Se ne discute in Israele

Alcuni commenti dagli editoriali della stampa israeliana

Yediot Aharonot fa riferimento alla prossima festa del 1 maggio e si lamenta che i diritti dei lavoratori in Israele sono in diminuzione, soprattutto a causa dell’aumento di agenzie del personale e di impiegati indipendenti e freelance. L’autore asserisce che, “Tutte le conquiste del movimento dei lavoratori, nessuna esclusa, sono state fatte grazie all’uso del potere di riunirsi in sindacati. Il 1 maggio è una buona opportunità per sottolinearlo ancora una volta.”
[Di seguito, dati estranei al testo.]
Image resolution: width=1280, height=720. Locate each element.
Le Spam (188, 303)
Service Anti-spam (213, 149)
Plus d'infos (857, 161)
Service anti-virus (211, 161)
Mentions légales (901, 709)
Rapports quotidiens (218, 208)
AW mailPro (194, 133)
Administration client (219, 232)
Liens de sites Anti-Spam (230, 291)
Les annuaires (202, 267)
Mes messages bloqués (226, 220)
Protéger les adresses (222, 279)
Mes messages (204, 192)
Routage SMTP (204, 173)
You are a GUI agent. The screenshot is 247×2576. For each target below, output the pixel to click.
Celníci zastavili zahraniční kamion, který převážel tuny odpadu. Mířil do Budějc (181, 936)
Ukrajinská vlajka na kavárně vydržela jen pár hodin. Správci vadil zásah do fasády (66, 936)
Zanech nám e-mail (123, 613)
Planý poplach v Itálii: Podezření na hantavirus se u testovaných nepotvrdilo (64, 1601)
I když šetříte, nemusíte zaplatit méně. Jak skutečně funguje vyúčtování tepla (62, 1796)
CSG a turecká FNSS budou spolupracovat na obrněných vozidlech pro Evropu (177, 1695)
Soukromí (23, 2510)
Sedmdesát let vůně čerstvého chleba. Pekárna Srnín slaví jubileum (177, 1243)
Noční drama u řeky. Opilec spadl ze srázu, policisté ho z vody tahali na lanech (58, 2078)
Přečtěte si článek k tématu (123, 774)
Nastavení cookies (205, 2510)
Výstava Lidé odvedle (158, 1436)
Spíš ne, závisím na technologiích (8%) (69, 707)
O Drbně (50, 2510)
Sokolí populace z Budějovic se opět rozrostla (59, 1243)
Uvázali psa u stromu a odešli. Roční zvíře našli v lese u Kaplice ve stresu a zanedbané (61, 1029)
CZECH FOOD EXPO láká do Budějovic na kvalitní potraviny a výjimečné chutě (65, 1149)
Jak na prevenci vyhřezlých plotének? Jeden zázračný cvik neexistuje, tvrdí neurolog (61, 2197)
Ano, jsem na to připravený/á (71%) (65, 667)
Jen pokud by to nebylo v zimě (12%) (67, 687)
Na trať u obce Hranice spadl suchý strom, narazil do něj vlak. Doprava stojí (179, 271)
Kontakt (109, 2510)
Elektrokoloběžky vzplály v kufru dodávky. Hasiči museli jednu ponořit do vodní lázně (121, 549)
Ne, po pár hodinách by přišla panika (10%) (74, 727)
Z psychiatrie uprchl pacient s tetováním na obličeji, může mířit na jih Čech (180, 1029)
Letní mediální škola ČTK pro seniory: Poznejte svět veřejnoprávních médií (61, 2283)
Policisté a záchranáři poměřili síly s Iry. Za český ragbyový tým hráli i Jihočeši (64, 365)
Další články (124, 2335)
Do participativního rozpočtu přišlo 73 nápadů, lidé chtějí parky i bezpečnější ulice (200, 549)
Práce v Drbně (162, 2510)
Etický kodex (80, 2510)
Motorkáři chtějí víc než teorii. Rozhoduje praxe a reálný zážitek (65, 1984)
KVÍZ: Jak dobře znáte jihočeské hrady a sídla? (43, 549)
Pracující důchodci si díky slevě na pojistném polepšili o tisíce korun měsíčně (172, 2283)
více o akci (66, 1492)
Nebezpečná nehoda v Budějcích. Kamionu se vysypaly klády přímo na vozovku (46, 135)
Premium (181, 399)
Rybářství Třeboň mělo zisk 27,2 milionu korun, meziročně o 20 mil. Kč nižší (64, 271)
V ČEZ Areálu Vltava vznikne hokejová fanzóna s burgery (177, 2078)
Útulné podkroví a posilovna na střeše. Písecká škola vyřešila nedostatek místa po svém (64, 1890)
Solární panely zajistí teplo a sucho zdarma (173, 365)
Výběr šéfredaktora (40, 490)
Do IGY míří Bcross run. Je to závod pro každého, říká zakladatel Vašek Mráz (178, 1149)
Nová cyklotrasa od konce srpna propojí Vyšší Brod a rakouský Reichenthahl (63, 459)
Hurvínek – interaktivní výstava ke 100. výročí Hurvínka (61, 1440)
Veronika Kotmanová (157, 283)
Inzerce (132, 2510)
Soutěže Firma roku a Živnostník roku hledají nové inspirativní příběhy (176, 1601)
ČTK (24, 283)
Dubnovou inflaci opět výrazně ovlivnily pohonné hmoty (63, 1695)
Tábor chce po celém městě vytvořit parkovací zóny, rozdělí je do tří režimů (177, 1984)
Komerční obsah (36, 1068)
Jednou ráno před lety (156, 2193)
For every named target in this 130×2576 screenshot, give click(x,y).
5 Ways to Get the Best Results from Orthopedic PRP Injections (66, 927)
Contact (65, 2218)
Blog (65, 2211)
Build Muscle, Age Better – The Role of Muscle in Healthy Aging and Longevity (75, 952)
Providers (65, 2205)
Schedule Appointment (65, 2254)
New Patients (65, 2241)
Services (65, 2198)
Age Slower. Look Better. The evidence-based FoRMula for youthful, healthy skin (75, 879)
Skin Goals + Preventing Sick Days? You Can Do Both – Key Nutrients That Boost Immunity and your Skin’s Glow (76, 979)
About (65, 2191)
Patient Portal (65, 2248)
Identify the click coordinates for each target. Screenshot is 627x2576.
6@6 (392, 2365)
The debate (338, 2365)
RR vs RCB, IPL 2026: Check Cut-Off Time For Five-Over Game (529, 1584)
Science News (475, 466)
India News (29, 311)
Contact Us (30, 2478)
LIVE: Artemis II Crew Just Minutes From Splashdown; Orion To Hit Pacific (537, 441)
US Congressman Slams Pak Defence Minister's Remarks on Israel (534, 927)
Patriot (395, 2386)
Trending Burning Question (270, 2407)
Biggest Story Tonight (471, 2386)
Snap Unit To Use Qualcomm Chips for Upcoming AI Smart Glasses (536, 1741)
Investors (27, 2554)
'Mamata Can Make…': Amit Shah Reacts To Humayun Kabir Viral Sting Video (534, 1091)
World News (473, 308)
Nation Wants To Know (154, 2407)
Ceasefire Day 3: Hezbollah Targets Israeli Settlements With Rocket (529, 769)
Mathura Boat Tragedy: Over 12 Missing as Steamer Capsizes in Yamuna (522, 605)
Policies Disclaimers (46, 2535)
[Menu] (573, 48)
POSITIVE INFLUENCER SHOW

Ma’ariv dice che “La ridicola scusa dei palestinesi’ ,” nel rifiutare di riconoscere il carattere ebraico dello Stato d’Israele, “è che non c’è una nazione ebraica, solo una religione ebraica, e che vivono in Israele anche i seguaci di altre fedi, non solo gli ebrei.” L’autore sottolinea che, “Questo è ridicolo perché i palestinesi si autodefiniscono sia come nazione che come identità religiosa,” e cita l’ Articolo IV della costituzione del 2003 dell’Autorità palestinese a questo proposito. Il giornale avverte che, “sarebbe un errore cedere al riconoscimento palestinese di Israele come stato del popolo ebraico come condizione per la creazione di uno stato palestinese,” perché condurrebbe ad infinite richieste per un diritto al ritorno palestinese, ad un’opposizione degli arabi israeliani allo stato ebraico e ad un milieu arabo, “che ci tratterà sempre come un elemento temporaneo.”

Yisrael Hayom ricorda la frenesia del Y2K e suggerisce che la pandemia dell’influenza suina viene esagerata.
The Jerusalem Post paragona la situazione del Presidente Obama, dopo i suoi primi 100 giorni in carica, con quella del PM Netanyahu, dopo trenta giorni, e spiega che cosa è davvero importante: “L’America è il più stretto alleato di Israele perché le due nazioni condividono valori ed interessi. Washington e Gerusalemme per lungo tempo hanno avuto divergenze su come scambiare la terra con la pace. Noi riteniamo che la nuova amministrazione starà con Israele non meno dei suoi predecessori. Similmente, ci aspettiamo che ci siano aspre divergenze – come ci sono sempre state. Semplicemente, gli interessi dell’America e di Israele non sono sempre identici.”

Haaretz critica il nuovo status di bassa priorità del problema Gilad Shalit , e sostiene che, “Il primo ministro stesso dovrebbe mettere il rilascio di Shalit in cima alla sua agenda, perché non deve affrontare solo la famiglia di Shalit, ma anche centinaia di migliaia di soldati della forze di difesa e le loro famiglie, che cercano di capire come il governo percepisce i suoi obblighi verso di loro.” L’ editor chiede al primo ministro di concludere la questione e aggiunge che ” Netanyahu ha il dovere di intraprendere questa difficile missione e portarla alla conclusione.”